→ **What to do**:
Look for the string "Given" in the data below, and copy each line that holds it.

→ **Input**:
---*---
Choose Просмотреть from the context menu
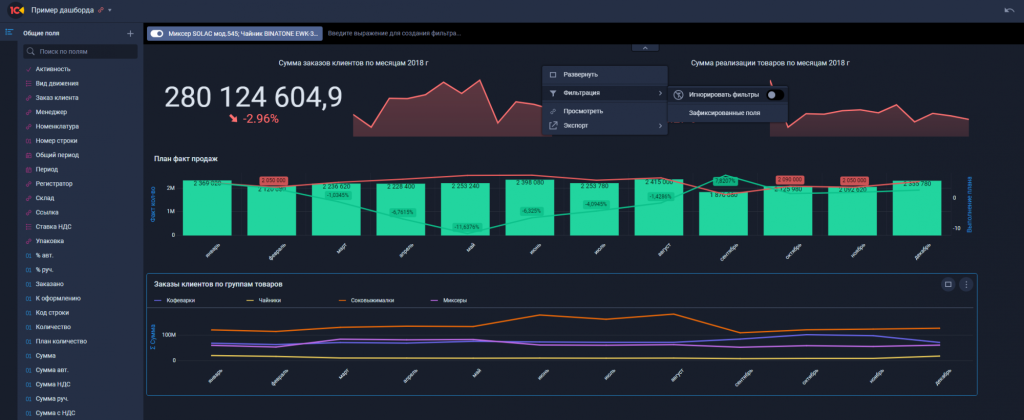 (583, 110)
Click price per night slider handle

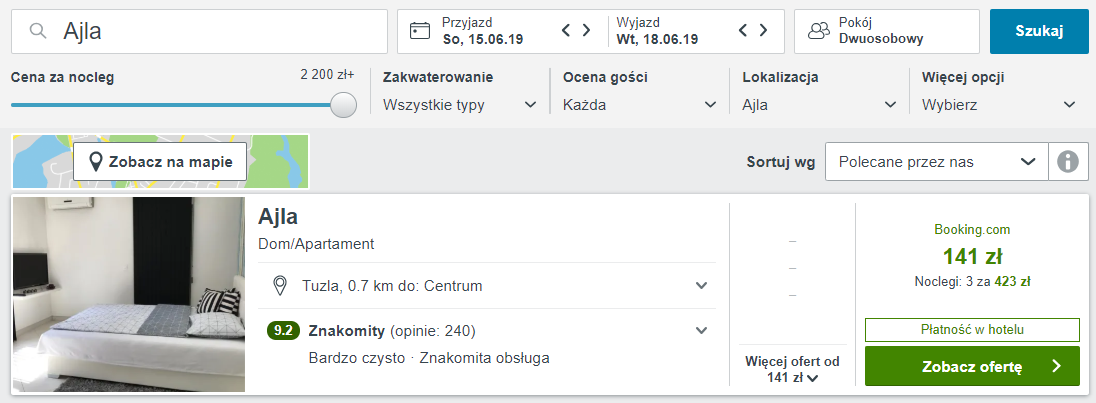(x=344, y=105)
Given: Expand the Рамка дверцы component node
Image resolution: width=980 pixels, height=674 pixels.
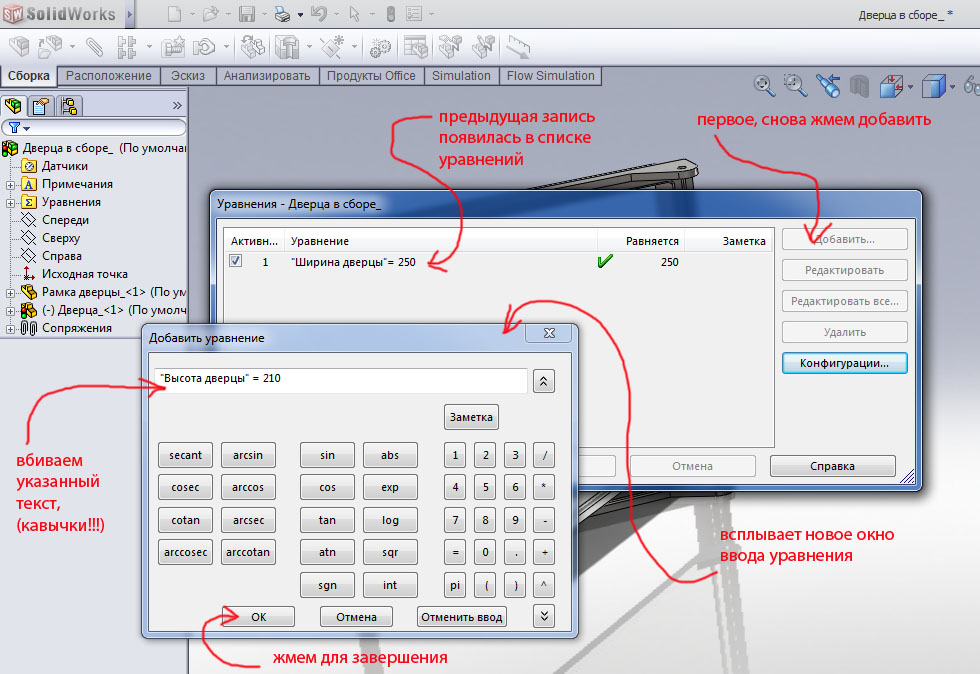Looking at the screenshot, I should (x=11, y=292).
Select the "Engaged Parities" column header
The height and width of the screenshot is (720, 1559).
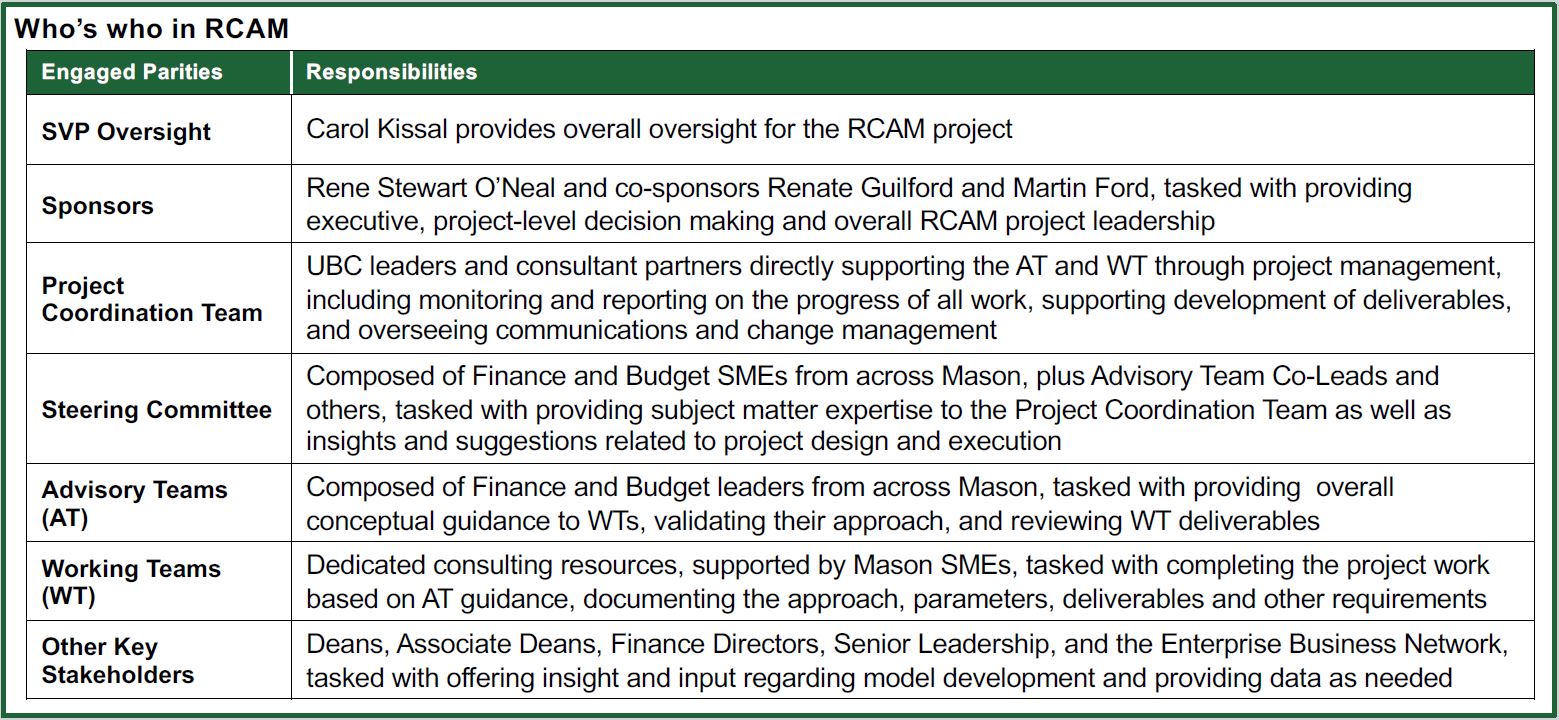pyautogui.click(x=132, y=72)
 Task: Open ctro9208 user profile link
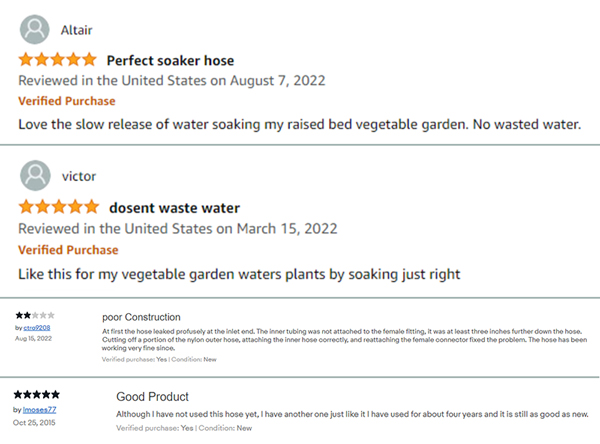[37, 328]
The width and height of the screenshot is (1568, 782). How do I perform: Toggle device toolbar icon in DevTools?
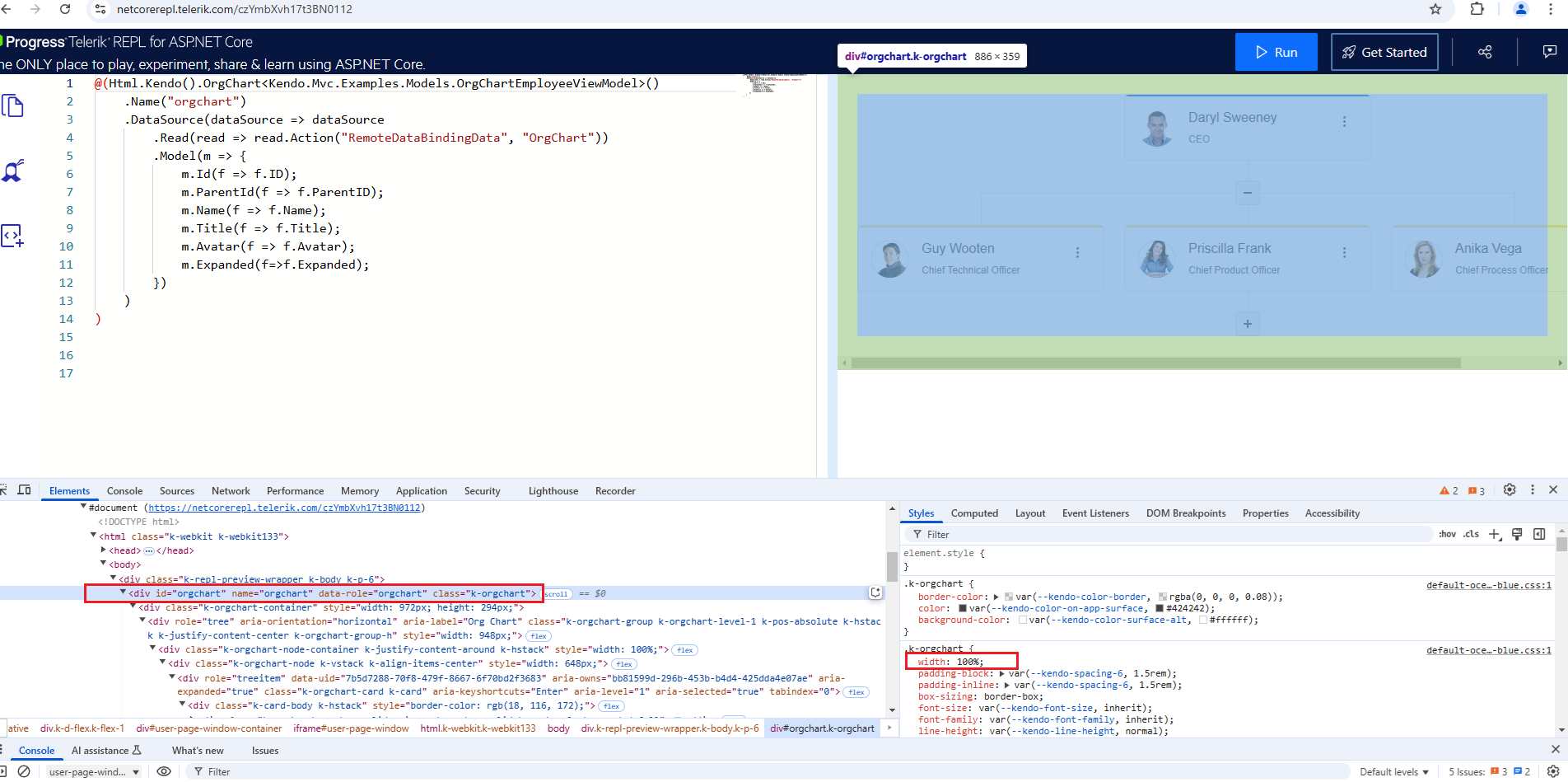click(25, 490)
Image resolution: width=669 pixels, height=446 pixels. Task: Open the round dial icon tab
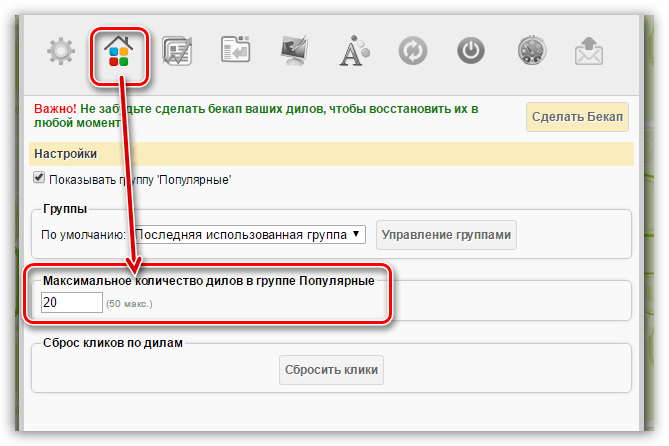531,51
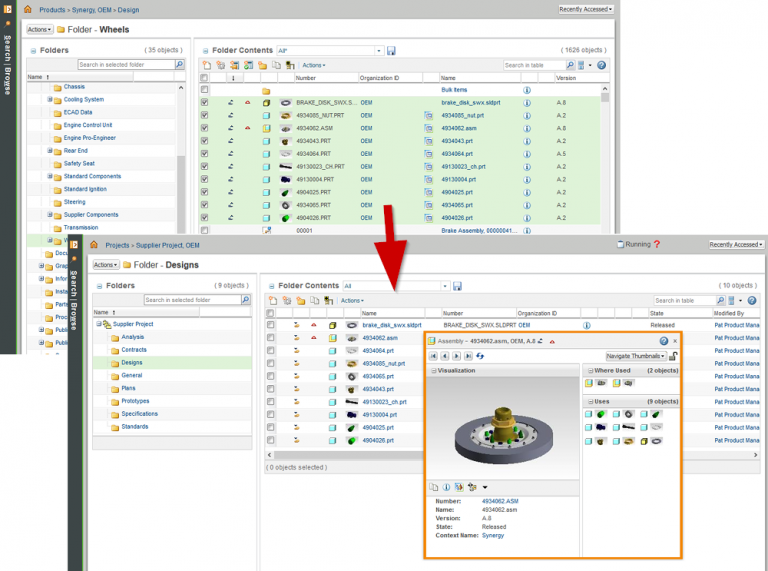The width and height of the screenshot is (768, 571).
Task: Open the Navigate Thumbnails dropdown
Action: (x=636, y=356)
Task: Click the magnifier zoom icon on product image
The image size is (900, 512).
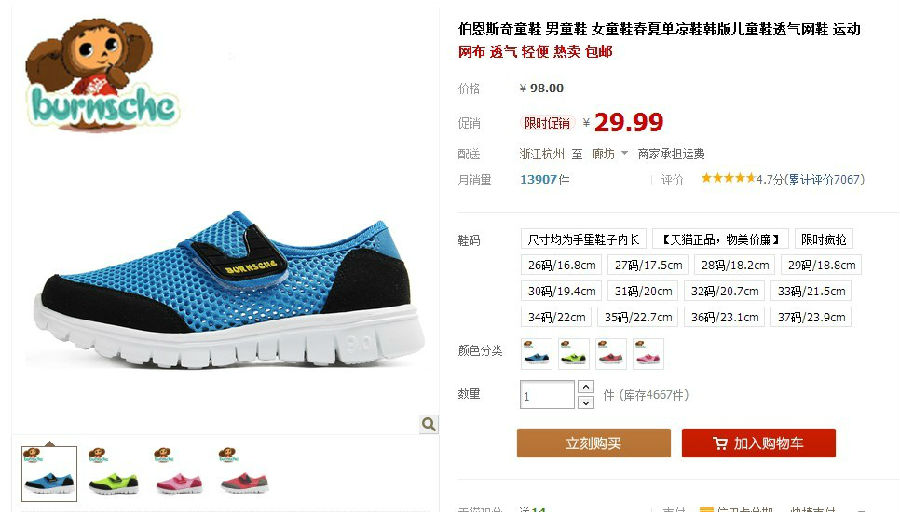Action: (428, 424)

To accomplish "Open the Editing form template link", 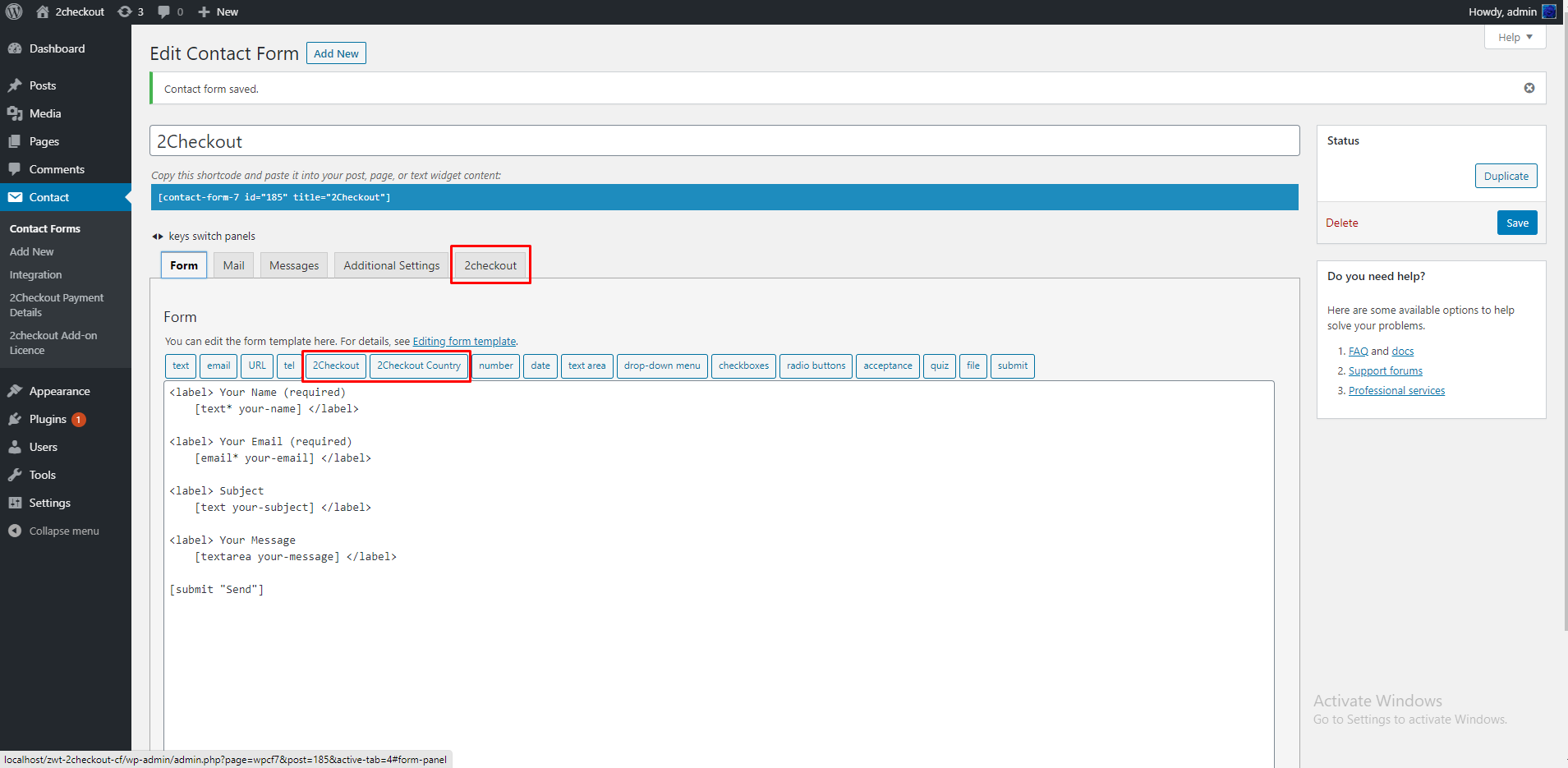I will (x=464, y=341).
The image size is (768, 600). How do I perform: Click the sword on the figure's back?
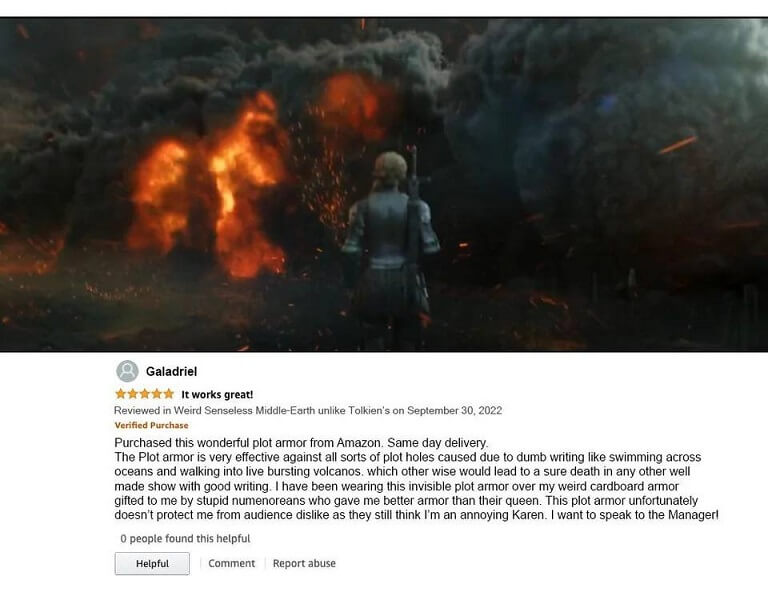[x=414, y=216]
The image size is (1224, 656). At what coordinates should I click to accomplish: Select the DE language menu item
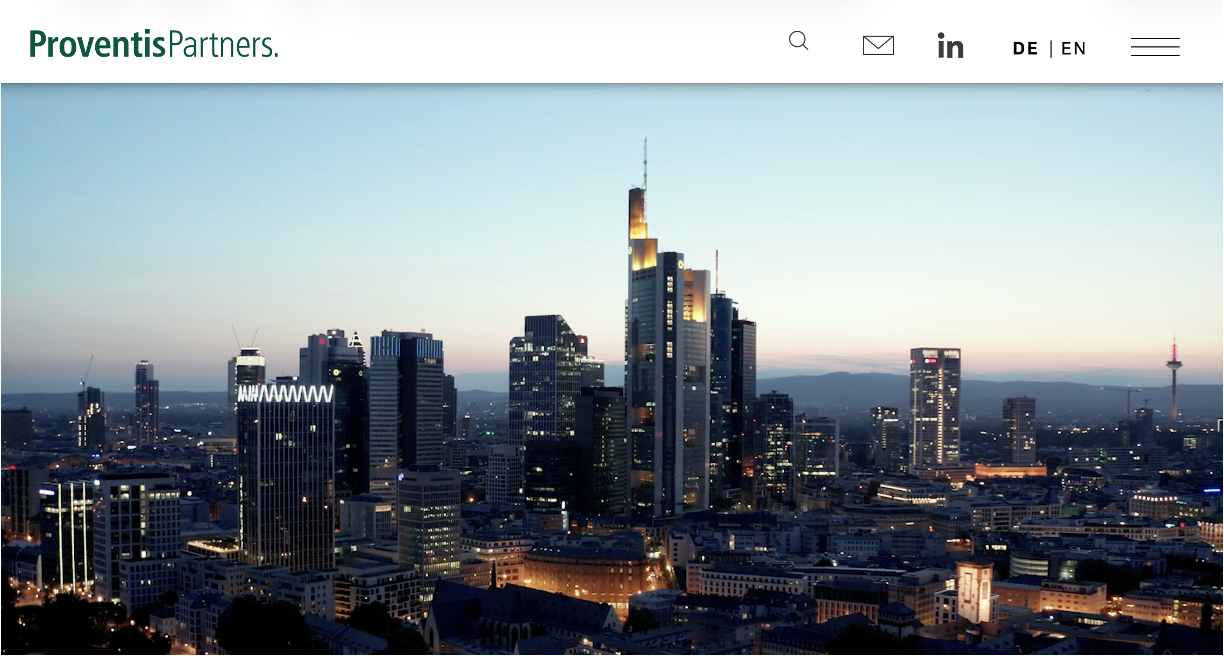[1026, 48]
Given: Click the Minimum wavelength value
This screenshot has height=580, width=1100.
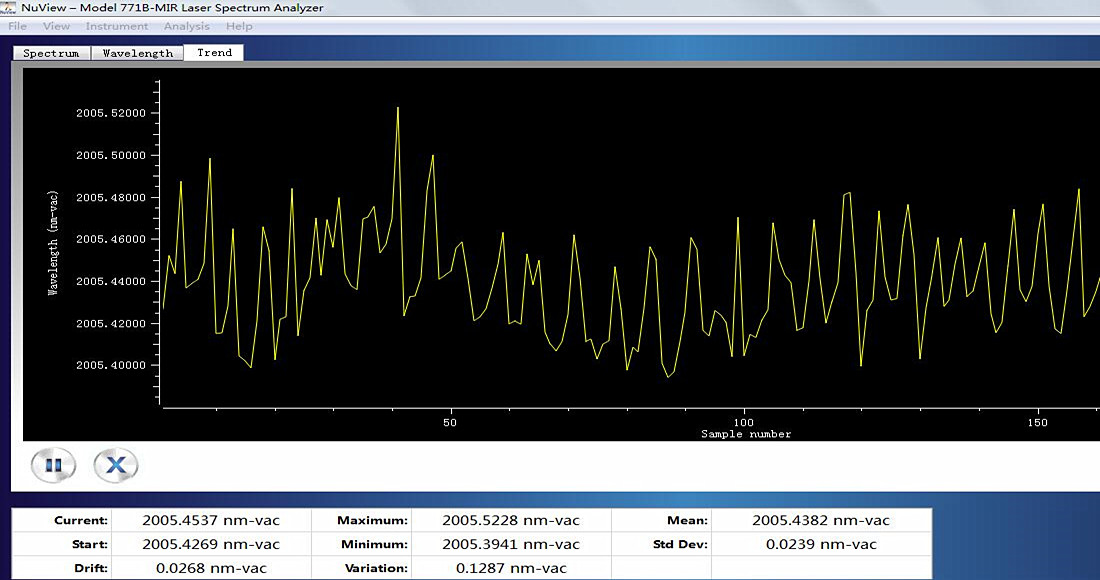Looking at the screenshot, I should (511, 544).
---*---
→ **Task solution**:
Given: Expand the Рамка дверцы component node
Given: Click the Minimum wavelength value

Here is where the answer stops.